Guðmundur Torfason

Personal information
- Full name: Guðmundur Halldór Torfason
- Date of birth: 13 December 1961 (age 64)
- Place of birth: Vestmannaeyjar, Iceland
- Height: 6 ft 01 in (1.85 m)
- Position: Striker

Youth career
- ÍBV
- Ármann
- Fram

Senior career*
- Years: Team / Apps / (Gls)
- 1979–1986: Fram / 34 / (27)
- 1986–1987: Beveren / 7 / (0)
- 1987–1988: Winterslag / 24 / (6)
- 1988: Racing Genk / 12 / (2)
- 1988–1989: Rapid Vienna / 7 / (1)
- 1989–1992: St Mirren / 77 / (26)
- 1992–1994: St Johnstone / 38 / (9)
- 1994–1995: Doncaster Rovers / 4 / (0)
- 1995: Fylkir / 17 / (4)
- 1996: Grindavík / 12 / (2)

International career
- 1978: Iceland U-17 / 1 / (0)
- 1985–1991: Iceland / 26 / (4)

Managerial career
- 1996–1998: Grindavík
- 2000: Fram
- 2001–2002: ÍR

= Guðmundur Torfason =

Icelandic footballer

Guðmundur "Gunni" Torfason (born 13 December 1961, in Vestmannaeyjar) is an Icelandic former footballer and manager.

==Playing career==

===Club===
A striker, he became top goalscorer in the Icelandic league in 1986 with 19 goals when he was also named the Player of the Year. He moved to continental Europe with Belgian sides Beveren and Winterslag who later merged with Waterschei to become Racing Genk. Guðmundur became the first ever goalscorer of the new club when he scored against KV Mechelen. He then had a spell with Austrians Rapid Vienna, before joining St Mirren in 1989. He became club top scorer three seasons in a row. In 1992 Guðmundur left St Mirren for St Johnstone. In 1995, he moved for a brief spell at Doncaster Rovers. He returned to Iceland to play for second division Fylkir and eventually ended his career after spending the 1996 season with Grindavík.

===International===
Guðmundur made his debut for Iceland in July 1985 friendly match against the Faroe Islands and has earned a total of 26 caps, scoring 4 goals. He represented his country in 5 FIFA World Cup qualification matches and played his last international match for Iceland in a November 1991 European Championship qualifying match against France.

===International goals===
Scores and results list Iceland's goal tally first.

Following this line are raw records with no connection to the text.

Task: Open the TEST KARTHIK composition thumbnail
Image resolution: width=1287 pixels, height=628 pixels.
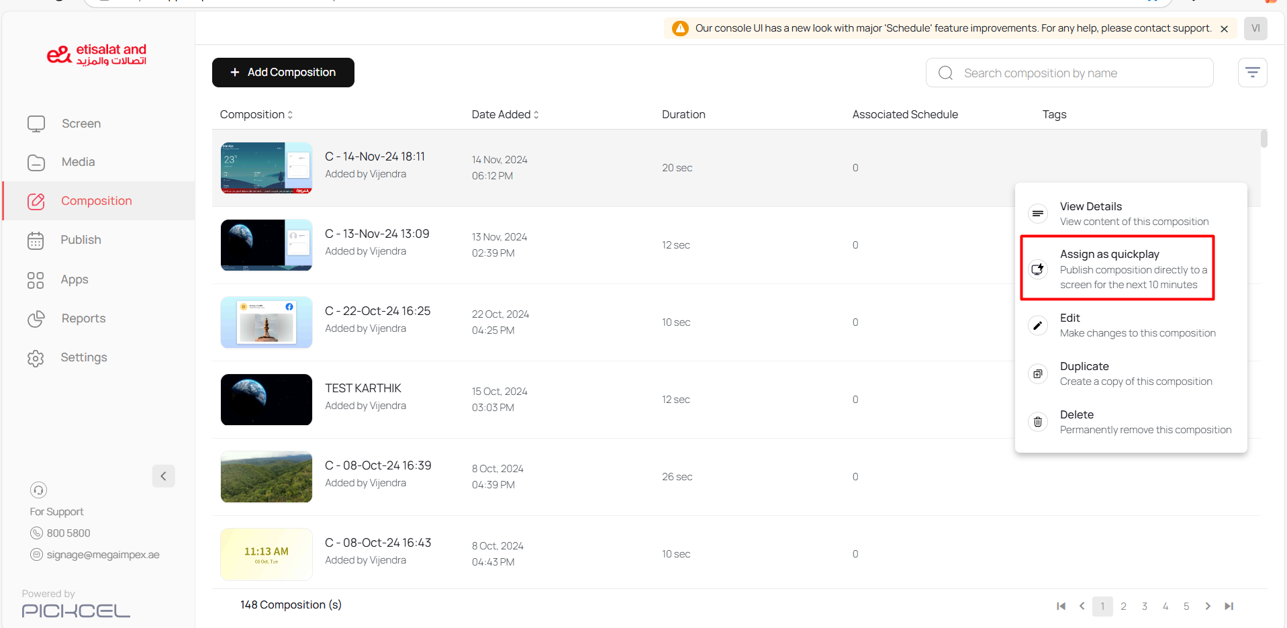Action: click(267, 400)
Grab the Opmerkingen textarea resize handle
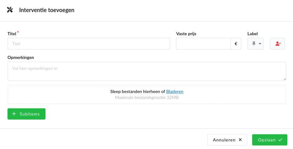Screen dimensions: 293x149 [285, 79]
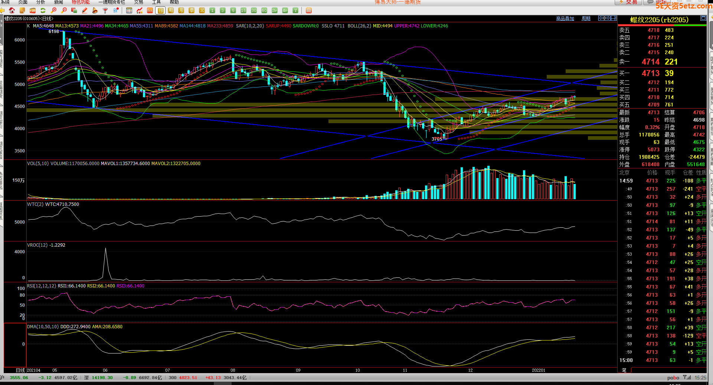Click the 商品叠加 overlay link
The width and height of the screenshot is (713, 385).
tap(565, 19)
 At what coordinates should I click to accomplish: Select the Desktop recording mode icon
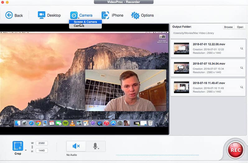(x=41, y=15)
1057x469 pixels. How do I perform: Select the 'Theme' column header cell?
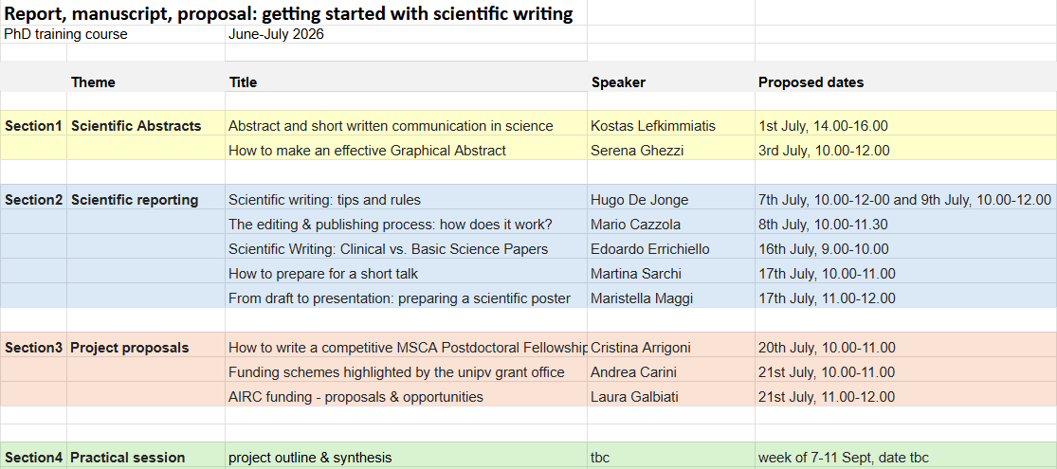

| # | Date | Venue | Opponent | Score | Result | Competition |
|---|---|---|---|---|---|---|
| 1 | 26 May 1987 | Laugardalsvöllur, Reykjavík, Iceland | Netherlands | 1–1 | 2–2 | 1988 Olympic Games qualification |
| 2 | 26 May 1987 | Laugardalsvöllur, Reykjavík, Iceland | Netherlands | 1–1 | 2–2 | 1988 Olympic Games qualification |
| 3 | 2 September 1987 | Laugardalsvöllur, Reykjavík, Iceland | East Germany | 1–0 | 2–0 | 1988 Olympic Games qualification |
| 4 | 12 October 1988 | İnönü Stadium, Istanbul, Turkey | Turkey | 1–0 | 1–1 | 1990 FIFA World Cup qualification |

==Managerial career==
Guðmundur was a player-coach for Fylkir during the 1995 season. In November 1995, he was hired as the coach of Grindavík. He coached Fram in 2000.

On 30 October 2011 Guðmundur returned to Scottish football after being appointed as Rangers' Icelandic scout.